▸ SOURCE DATA
════════════════

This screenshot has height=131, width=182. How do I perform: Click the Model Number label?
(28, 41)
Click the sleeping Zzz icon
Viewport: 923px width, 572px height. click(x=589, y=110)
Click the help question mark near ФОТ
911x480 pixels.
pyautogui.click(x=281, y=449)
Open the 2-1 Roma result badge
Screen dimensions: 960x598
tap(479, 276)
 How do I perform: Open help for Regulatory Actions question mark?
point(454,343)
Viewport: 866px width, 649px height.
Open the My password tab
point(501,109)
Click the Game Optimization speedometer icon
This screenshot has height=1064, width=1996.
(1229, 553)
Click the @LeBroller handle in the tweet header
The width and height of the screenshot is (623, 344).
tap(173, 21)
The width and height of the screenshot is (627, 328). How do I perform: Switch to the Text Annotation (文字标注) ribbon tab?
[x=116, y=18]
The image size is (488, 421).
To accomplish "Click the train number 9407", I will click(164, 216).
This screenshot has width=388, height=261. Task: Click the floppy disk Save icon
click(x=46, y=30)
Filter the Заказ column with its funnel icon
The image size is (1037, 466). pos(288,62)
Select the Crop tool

════════════════

▸ SHORT EXERCISE
Rewrite all of the material above, substituting "question-mark symbol" for each occurrence of "question mark". Leave everything else unchanged.

▸ THE REPLY
This screenshot has height=131, width=182. How do I perform: Click the Model Number label?
(28, 41)
Click the sleeping Zzz icon
Viewport: 923px width, 572px height. click(x=589, y=110)
Click the help question-mark symbol near ФОТ
911x480 pixels.
pyautogui.click(x=281, y=449)
Open the 2-1 Roma result badge
Screen dimensions: 960x598
tap(479, 276)
 How do I perform: Open help for Regulatory Actions question-mark symbol?
point(454,343)
Viewport: 866px width, 649px height.
Open the My password tab
point(501,109)
Click the Game Optimization speedometer icon
This screenshot has height=1064, width=1996.
(1229, 553)
Click the @LeBroller handle in the tweet header
The width and height of the screenshot is (623, 344).
tap(173, 21)
The width and height of the screenshot is (627, 328). How do I perform: Switch to the Text Annotation (文字标注) ribbon tab?
[x=116, y=18]
The image size is (488, 421).
To accomplish "Click the train number 9407", I will click(164, 216).
This screenshot has width=388, height=261. Task: Click the floppy disk Save icon
click(x=46, y=30)
Filter the Заказ column with its funnel icon
The image size is (1037, 466). pos(288,62)
Select the Crop tool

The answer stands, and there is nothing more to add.